My new movie-watching mode
Wednesday, March 31st, 2010The DVD drives in the last few years’ Mac models are quite loud. When watching a movie from a DVD, it sounds like I have a very-high-speed fan only a few feet from me, only without the cool breeze.
This is a problem because I keep my sound volume cranked way down (to the benefit of my hearing), so the DVD drive effectively drowns out the movie. I don’t have this problem when watching a video from a hard drive or the internet.
So here’s what I do:
- Copy (straight across—no decrypting) the DVD to my media hard drive on my desktop machine.
- Eject the DVD, put it back in the case, and put the encased DVD away.
- Watch the movie in VLC.
Yesterday, I successfully tried a new variation on this procedure:
- Copy the DVD to my media drive on my desktop machine.

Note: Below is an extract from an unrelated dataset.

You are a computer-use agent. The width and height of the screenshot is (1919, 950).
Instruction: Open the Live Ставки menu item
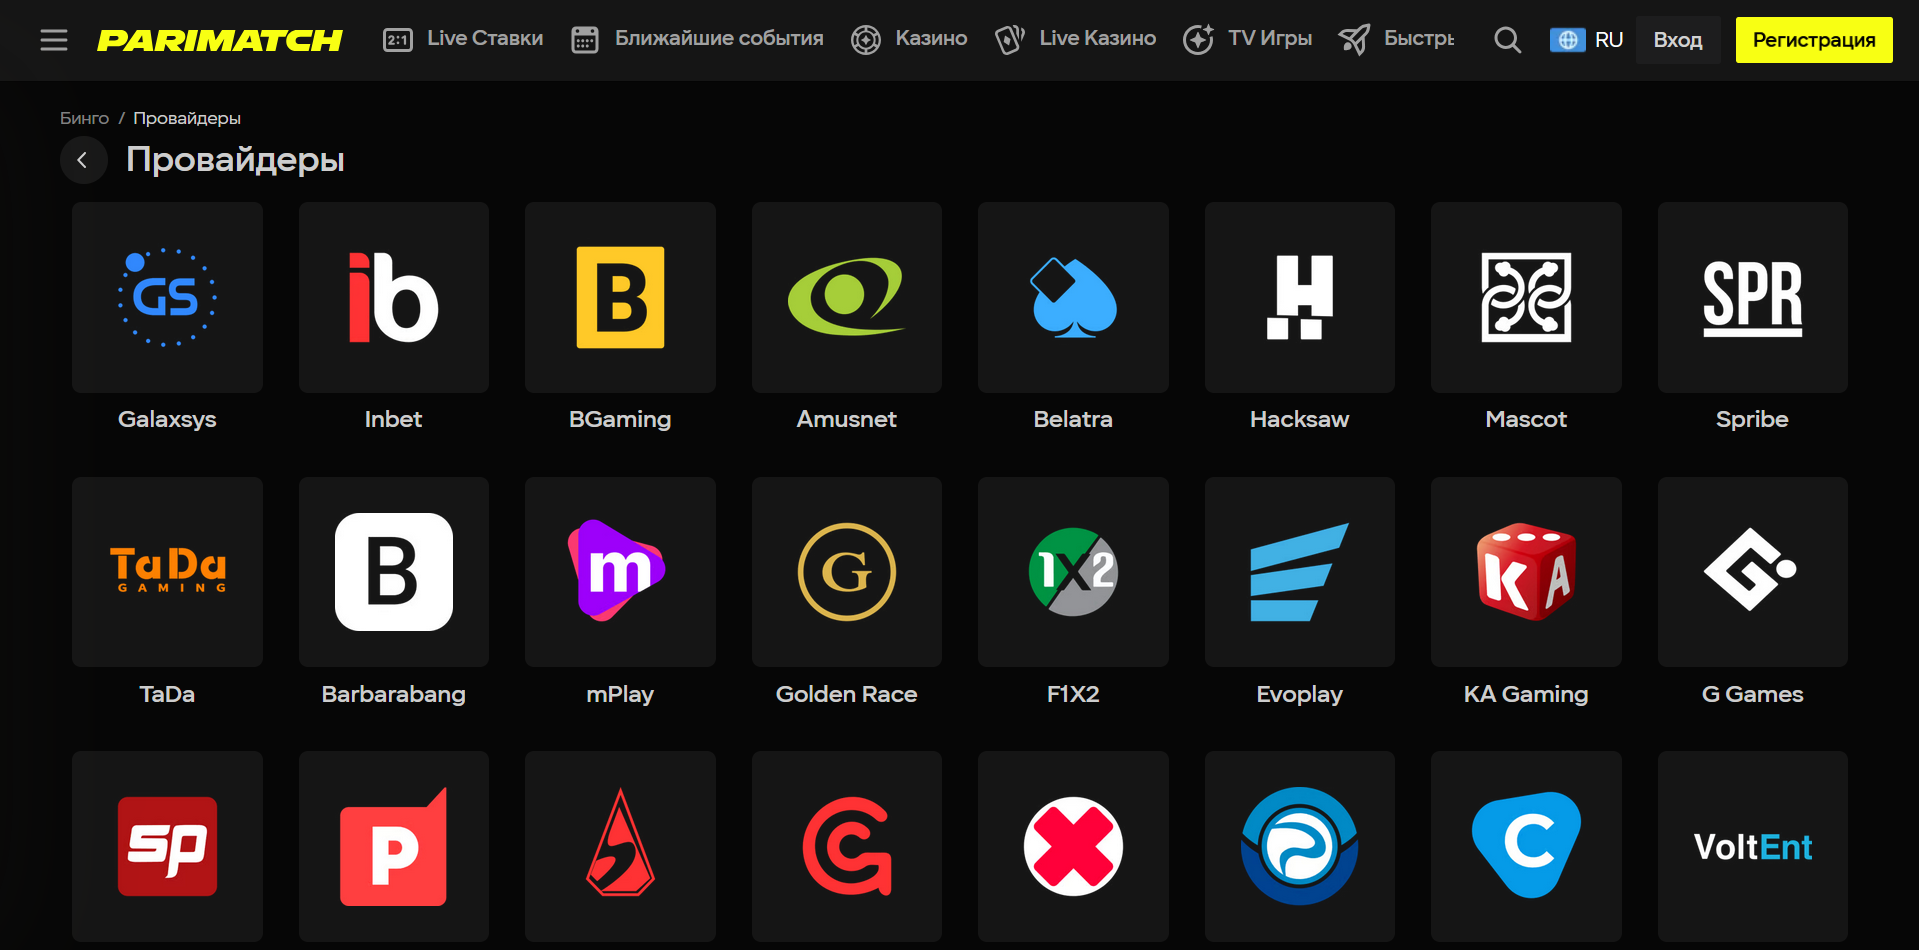tap(464, 39)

- Eject the DVD and put it away.
- Make the Movies folder on the media drive a shared folder.
- With the desktop machine downloading stuff from the internet or maybe seeding a (legal) torrent, go on my laptop in another room and mount the desktop’s Movies folder on the laptop.

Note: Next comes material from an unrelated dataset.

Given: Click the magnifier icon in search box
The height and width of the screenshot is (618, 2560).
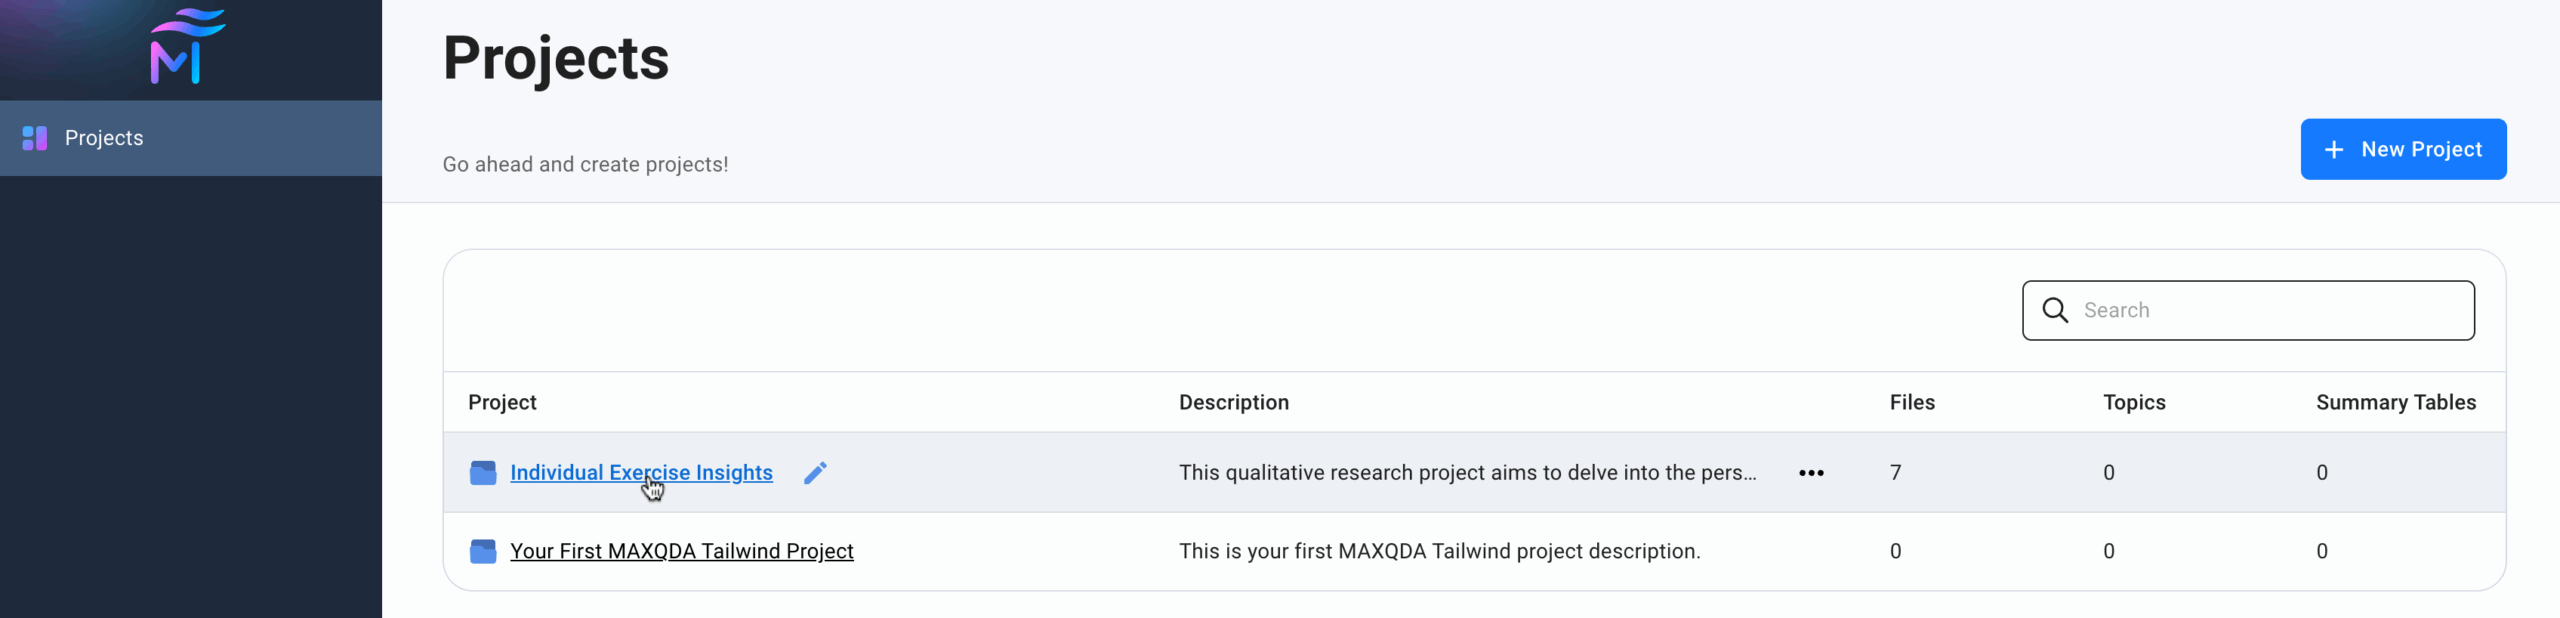Looking at the screenshot, I should [2055, 310].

- Watch the movie (in the mounted shared Movies folder) in VLC.
You’ll notice that I did not copy the movie to the laptop. I opened the copy on the mounted local share, so VLC on my laptop was effectively streaming the movie from my desktop.
This requires a bit of tweaking in VLC’s Advanced Preferences. The default settings waited too long to read more data from the “disk”, so the movie was jerky. I fixed this by appending a couple of zeroes to the latency fields for the three relevant “access modules”: DVD without menus, DVD with menus, and file. (You may only need to set the last one; it didn’t work right until I set that one, and once it did, I didn’t do any further investigation.)
Once I’d made those small changes, the movie streamed fine over the local network.